Pull out each line of the items below that contains the word "click", and copy those lines without any changes.

*Records for this exercise*:

---+---

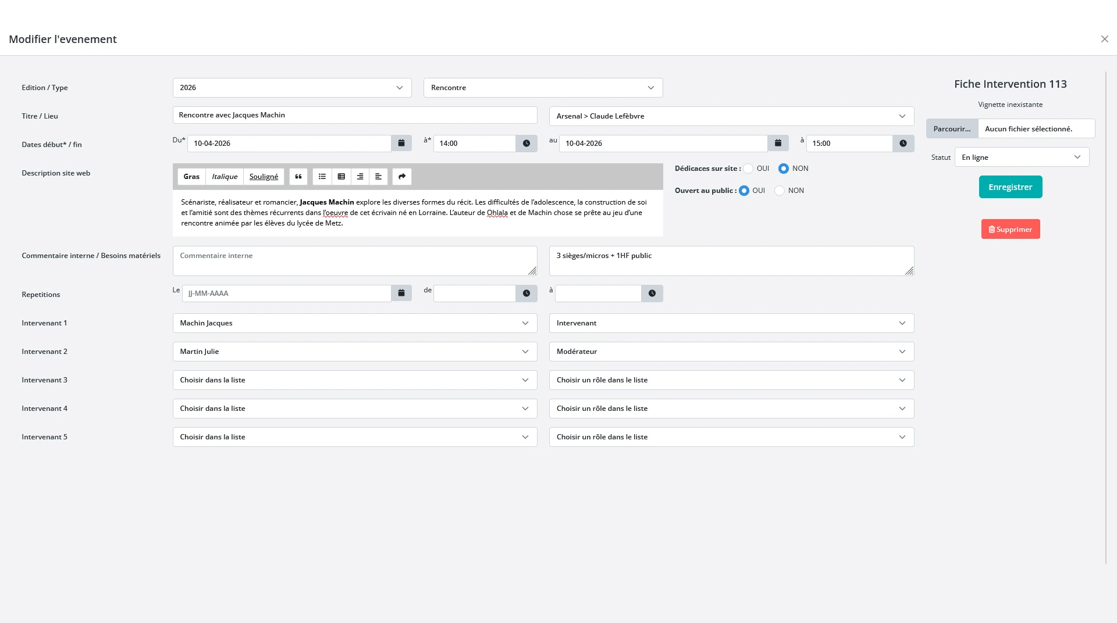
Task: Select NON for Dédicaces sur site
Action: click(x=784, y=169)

---+---

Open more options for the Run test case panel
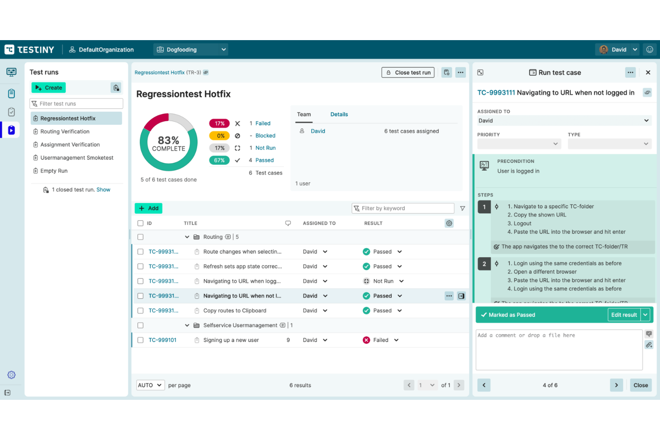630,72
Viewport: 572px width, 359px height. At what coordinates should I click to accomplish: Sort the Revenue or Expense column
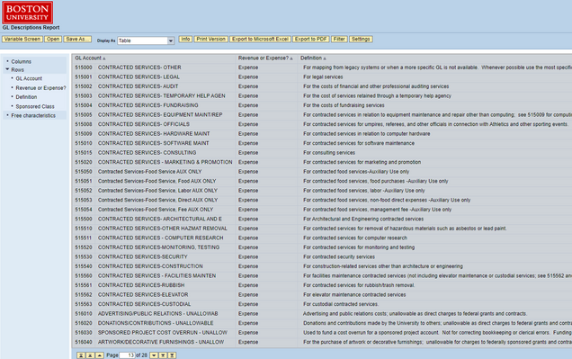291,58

---+---

*Answer to this task*:
Action: click(x=784, y=169)
Viewport: 572px width, 359px height. At what coordinates should I click to accomplish: Sort the Revenue or Expense column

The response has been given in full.